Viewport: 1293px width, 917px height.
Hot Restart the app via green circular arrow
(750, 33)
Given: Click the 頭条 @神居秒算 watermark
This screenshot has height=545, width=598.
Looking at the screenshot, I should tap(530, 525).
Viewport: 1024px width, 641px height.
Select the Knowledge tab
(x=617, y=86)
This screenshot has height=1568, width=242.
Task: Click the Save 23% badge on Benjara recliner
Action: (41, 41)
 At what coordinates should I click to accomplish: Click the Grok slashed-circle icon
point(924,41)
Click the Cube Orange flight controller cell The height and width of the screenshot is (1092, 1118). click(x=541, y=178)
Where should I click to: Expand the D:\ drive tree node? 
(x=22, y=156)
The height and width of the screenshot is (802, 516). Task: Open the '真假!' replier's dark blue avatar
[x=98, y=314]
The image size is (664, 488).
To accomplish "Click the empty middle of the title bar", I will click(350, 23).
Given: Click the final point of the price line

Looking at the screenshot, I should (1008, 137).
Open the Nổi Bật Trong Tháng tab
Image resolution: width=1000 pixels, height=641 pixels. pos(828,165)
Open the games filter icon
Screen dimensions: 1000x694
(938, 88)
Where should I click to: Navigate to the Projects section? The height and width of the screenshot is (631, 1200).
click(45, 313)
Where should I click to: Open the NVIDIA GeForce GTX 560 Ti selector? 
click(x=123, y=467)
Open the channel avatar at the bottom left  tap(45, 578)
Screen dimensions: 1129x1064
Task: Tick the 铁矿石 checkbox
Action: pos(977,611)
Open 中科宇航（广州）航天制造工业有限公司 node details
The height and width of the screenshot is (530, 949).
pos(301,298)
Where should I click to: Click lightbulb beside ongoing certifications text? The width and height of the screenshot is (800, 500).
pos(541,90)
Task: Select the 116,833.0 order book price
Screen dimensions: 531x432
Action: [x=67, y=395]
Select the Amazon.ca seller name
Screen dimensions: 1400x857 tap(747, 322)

-----

PROBLEM STATEMENT: Once you find the line containing "Select the Knowledge tab", copy it and every line after it through the end of the records, exactly and nothing else.

SOLUTION FOR THIS TASK:
Select the Knowledge tab
(x=617, y=86)
This screenshot has height=1568, width=242.
Task: Click the Save 23% badge on Benjara recliner
Action: (41, 41)
 At what coordinates should I click to accomplish: Click the Grok slashed-circle icon
point(924,41)
Click the Cube Orange flight controller cell The height and width of the screenshot is (1092, 1118). click(x=541, y=178)
Where should I click to: Expand the D:\ drive tree node? 
(x=22, y=156)
The height and width of the screenshot is (802, 516). Task: Open the '真假!' replier's dark blue avatar
[x=98, y=314]
The image size is (664, 488).
To accomplish "Click the empty middle of the title bar", I will click(350, 23).
Given: Click the final point of the price line

Looking at the screenshot, I should (1008, 137).
Open the Nổi Bật Trong Tháng tab
Image resolution: width=1000 pixels, height=641 pixels. pos(828,165)
Open the games filter icon
Screen dimensions: 1000x694
(938, 88)
Where should I click to: Navigate to the Projects section? The height and width of the screenshot is (631, 1200).
click(45, 313)
Where should I click to: Open the NVIDIA GeForce GTX 560 Ti selector? 
click(x=123, y=467)
Open the channel avatar at the bottom left  tap(45, 578)
Screen dimensions: 1129x1064
Task: Tick the 铁矿石 checkbox
Action: pos(977,611)
Open 中科宇航（广州）航天制造工业有限公司 node details
The height and width of the screenshot is (530, 949).
pos(301,298)
Where should I click to: Click lightbulb beside ongoing certifications text? The width and height of the screenshot is (800, 500).
pos(541,90)
Task: Select the 116,833.0 order book price
Screen dimensions: 531x432
Action: [x=67, y=395]
Select the Amazon.ca seller name
Screen dimensions: 1400x857 tap(747, 322)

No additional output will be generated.